Exercise requirements —
Among the lines below, return each one that contains the word "computer".

[Stored items from a collection]

——————

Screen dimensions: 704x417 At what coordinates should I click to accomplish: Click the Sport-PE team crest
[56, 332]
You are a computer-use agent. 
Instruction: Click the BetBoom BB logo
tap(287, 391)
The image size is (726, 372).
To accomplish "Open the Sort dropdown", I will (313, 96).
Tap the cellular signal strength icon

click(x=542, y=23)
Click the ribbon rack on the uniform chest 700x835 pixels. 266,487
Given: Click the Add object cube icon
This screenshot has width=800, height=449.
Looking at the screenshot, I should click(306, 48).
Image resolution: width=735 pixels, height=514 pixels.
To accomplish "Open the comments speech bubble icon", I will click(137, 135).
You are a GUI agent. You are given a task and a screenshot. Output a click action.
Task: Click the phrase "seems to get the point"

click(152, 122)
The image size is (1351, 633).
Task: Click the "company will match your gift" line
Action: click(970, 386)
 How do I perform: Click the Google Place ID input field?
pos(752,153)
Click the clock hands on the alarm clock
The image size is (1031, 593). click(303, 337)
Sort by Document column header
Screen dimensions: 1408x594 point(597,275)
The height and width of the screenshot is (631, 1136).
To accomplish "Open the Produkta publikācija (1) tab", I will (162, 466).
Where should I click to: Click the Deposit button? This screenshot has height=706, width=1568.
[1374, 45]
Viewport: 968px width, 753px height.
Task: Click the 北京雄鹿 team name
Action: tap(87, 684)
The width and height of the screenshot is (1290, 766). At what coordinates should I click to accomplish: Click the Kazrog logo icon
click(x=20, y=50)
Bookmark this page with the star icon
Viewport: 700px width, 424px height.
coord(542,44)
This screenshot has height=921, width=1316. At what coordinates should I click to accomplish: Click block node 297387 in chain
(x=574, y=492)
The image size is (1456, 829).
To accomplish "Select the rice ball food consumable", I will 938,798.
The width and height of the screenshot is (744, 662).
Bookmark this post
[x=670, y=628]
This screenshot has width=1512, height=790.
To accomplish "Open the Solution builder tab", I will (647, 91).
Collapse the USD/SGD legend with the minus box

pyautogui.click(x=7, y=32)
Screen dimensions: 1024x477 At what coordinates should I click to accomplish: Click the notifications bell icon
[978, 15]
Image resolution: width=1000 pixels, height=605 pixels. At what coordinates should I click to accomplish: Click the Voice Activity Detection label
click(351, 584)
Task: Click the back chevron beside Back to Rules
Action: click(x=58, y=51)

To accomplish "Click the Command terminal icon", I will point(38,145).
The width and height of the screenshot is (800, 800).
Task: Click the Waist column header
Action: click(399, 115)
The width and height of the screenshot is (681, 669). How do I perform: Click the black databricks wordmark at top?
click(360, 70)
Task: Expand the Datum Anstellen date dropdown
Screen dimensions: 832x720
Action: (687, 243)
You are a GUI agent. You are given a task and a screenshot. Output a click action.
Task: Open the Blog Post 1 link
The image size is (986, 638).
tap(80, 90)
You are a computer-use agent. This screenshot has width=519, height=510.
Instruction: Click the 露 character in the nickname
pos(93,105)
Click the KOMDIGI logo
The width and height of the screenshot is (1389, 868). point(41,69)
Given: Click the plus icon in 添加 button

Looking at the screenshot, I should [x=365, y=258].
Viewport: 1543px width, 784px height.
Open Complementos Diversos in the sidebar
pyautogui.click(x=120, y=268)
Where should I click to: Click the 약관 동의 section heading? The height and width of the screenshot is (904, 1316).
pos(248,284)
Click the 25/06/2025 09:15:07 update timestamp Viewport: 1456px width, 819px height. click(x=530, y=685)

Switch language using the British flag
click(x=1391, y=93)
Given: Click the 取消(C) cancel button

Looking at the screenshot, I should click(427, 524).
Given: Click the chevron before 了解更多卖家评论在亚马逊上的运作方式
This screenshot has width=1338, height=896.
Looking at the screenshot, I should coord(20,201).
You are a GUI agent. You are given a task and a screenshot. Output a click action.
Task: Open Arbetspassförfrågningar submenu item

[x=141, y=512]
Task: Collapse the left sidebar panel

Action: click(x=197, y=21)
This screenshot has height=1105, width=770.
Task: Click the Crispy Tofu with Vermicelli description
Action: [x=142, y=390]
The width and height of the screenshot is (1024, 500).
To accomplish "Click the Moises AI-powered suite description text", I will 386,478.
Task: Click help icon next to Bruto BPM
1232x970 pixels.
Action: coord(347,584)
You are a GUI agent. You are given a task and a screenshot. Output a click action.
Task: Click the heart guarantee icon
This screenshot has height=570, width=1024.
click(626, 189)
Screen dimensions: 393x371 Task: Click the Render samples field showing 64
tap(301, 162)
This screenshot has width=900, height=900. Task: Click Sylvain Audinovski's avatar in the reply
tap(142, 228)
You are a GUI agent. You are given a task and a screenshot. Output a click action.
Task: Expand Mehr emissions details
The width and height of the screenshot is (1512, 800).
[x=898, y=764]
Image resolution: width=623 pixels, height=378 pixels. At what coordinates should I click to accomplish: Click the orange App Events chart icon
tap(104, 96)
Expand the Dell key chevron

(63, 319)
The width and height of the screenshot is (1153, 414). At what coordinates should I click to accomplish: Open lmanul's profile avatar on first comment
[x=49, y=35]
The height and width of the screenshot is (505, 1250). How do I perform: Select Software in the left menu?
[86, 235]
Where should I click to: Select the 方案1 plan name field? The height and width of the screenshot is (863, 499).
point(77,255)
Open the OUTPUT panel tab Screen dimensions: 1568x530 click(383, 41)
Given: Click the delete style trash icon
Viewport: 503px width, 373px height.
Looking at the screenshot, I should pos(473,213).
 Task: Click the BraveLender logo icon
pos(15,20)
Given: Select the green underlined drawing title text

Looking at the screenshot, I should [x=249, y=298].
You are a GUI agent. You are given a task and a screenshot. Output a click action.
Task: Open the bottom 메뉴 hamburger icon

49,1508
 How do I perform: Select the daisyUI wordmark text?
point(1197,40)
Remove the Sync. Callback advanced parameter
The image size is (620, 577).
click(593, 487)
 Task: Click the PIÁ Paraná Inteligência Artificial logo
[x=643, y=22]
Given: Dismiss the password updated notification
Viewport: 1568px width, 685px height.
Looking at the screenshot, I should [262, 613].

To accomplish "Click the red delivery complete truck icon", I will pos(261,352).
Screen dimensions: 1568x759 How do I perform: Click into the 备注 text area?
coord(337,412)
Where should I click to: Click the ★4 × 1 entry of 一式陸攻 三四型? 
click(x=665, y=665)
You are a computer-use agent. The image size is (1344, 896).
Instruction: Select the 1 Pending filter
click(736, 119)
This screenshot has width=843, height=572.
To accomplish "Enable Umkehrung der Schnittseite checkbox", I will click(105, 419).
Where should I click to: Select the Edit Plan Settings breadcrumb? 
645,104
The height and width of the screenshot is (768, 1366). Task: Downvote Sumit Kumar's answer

——————

Output of the exercise —
You are a computer-use agent. 
You are a computer-use agent. This screenshot has width=519, height=510.
You are a computer-use agent. The image size is (1344, 896).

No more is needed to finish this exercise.